WHAT YOU HAVE TO DO: Your output should be the entries below, from the first line up to and including the line with "Страны (254, 26)", reproduced exactly and with no other lines.
.....
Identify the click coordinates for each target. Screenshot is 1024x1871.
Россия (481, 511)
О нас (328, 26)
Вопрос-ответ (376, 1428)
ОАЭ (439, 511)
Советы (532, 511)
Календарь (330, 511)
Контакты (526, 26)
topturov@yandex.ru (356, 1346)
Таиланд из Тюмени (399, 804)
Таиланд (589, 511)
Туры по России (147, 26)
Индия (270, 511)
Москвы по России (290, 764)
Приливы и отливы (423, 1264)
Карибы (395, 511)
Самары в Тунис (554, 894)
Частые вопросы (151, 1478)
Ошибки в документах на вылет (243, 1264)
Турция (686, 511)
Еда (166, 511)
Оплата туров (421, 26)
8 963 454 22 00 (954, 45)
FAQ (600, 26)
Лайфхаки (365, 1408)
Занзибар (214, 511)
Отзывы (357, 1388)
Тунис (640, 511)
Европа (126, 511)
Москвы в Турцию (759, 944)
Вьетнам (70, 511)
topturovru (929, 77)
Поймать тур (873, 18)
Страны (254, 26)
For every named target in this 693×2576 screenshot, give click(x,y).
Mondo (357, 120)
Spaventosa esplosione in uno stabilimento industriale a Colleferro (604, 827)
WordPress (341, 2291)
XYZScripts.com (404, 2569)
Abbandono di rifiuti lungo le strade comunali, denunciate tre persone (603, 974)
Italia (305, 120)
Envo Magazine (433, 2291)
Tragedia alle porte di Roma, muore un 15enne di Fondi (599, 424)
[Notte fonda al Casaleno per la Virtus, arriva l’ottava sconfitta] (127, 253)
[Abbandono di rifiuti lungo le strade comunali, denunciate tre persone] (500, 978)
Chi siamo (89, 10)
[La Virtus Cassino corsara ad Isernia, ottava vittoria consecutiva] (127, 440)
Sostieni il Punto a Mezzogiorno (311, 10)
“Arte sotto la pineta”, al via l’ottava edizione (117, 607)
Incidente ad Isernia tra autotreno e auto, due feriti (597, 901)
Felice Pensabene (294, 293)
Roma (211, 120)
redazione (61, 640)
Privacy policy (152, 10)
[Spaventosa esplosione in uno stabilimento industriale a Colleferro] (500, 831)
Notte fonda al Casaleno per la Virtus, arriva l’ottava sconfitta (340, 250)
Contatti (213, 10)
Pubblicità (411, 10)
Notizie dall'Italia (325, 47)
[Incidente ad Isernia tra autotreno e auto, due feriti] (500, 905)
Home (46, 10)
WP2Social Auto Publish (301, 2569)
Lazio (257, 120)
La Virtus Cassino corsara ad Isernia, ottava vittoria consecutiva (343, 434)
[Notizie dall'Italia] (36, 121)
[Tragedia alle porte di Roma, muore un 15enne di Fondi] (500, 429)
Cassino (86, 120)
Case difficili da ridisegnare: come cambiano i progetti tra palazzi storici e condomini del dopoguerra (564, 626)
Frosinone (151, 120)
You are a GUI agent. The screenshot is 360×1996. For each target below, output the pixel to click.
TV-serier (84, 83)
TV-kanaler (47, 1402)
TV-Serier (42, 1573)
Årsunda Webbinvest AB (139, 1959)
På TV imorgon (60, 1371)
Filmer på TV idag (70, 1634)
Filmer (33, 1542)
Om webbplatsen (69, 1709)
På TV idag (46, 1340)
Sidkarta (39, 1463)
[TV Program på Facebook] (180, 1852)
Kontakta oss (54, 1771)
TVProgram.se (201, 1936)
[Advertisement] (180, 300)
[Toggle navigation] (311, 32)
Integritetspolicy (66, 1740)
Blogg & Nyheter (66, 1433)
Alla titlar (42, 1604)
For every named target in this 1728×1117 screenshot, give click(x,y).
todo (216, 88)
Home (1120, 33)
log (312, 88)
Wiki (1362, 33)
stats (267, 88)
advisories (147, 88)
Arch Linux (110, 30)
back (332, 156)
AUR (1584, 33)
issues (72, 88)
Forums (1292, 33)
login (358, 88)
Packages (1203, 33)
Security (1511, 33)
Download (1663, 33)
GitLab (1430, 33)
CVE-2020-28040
.....
RESPONSE TO THIS TASK:
Identify the click coordinates for each target. Screenshot is 1024x1871.
Россия (481, 511)
О нас (328, 26)
Вопрос-ответ (376, 1428)
ОАЭ (439, 511)
Советы (532, 511)
Календарь (330, 511)
Контакты (526, 26)
topturov@yandex.ru (356, 1346)
Таиланд из Тюмени (399, 804)
Таиланд (589, 511)
Туры по России (147, 26)
Индия (270, 511)
Москвы по России (290, 764)
Приливы и отливы (423, 1264)
Карибы (395, 511)
Самары в Тунис (554, 894)
Частые вопросы (151, 1478)
Ошибки в документах на вылет (243, 1264)
Турция (686, 511)
Еда (166, 511)
Оплата туров (421, 26)
8 963 454 22 00 (954, 45)
FAQ (600, 26)
Лайфхаки (365, 1408)
Занзибар (214, 511)
Отзывы (357, 1388)
Тунис (640, 511)
Европа (126, 511)
Москвы в Турцию (759, 944)
Вьетнам (70, 511)
topturovru (929, 77)
Поймать тур (873, 18)
Страны (254, 26)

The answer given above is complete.